Remember when machines replaced manpower, and manufacturing jobs were shipped overseas? Prepare for something similar to occur down the road with knowledge-based jobs, Pink says. Computers, he predicts, and a growing force of educated workers overseas, will more efficiently and more cheaply handle straightforward data-based transactions in fields like accounting, law and even medicine. That will leave the realm of the right brain – our ability to create, to link disparate ideas, to empathize and to demonstrate humanity – as the basis for the next social evolution, which Pink has dubbed “The Conceptual Age.”
That’s not to say that data heads and bean counters everywhere will relocate to India. Rather, Pink asserts, we’ll be more in need of accountants who can counsel clients on achieving their value-based financial goals, lawyers who specialize in negotiating complex agreements and medical professionals who understand the importance of good bedside manner.

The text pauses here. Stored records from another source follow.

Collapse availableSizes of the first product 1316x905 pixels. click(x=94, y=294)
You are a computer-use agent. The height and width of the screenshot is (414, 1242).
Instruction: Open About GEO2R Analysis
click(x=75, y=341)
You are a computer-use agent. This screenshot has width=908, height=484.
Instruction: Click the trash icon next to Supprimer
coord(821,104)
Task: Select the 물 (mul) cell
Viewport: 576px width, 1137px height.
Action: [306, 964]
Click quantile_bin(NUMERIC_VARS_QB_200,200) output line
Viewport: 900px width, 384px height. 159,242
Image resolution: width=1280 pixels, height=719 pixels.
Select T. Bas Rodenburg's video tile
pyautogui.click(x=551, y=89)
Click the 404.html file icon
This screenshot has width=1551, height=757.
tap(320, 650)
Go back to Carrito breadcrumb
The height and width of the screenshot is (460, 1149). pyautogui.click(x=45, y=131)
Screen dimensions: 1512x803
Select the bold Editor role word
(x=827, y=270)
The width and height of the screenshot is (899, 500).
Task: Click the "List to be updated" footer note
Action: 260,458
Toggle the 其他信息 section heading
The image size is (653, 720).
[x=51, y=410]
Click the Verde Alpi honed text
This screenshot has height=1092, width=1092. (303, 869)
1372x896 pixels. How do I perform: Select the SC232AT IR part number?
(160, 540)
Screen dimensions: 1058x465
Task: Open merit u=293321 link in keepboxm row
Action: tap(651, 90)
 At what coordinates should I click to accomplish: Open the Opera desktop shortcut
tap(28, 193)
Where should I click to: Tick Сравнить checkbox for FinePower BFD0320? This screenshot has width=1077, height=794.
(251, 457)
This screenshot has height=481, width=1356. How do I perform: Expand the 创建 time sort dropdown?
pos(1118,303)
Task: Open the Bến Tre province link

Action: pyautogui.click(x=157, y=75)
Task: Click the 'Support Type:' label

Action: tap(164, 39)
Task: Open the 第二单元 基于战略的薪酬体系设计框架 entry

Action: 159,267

One survey, at least, indicates that the field of nursing is acknowledging the importance of intuition. A research review of 20 years’ worth of studies that qualitatively evaluated the use of intuition in patient care was published in the Journal of Advanced Nursing in 1997. The survey authors concluded: “Research evidence would suggest that intuition occurs in response to knowledge, is a trigger for action and/or reflection and thus has a direct bearing on analytical processes in patient/client care. If intuition continues to be ignored, it will be at the peril of the nursing profession.” The survey authors also pointed out an obstacle that seems to still hold true today: “In the current health service climate, which demands measurable research-based evidence, the involvement of intuition as an element of judgment is often denigrated.” That could all change if The Conceptual Age does indeed come about, and our right brain’s intuition gets the same respect as our left-brain’s logic.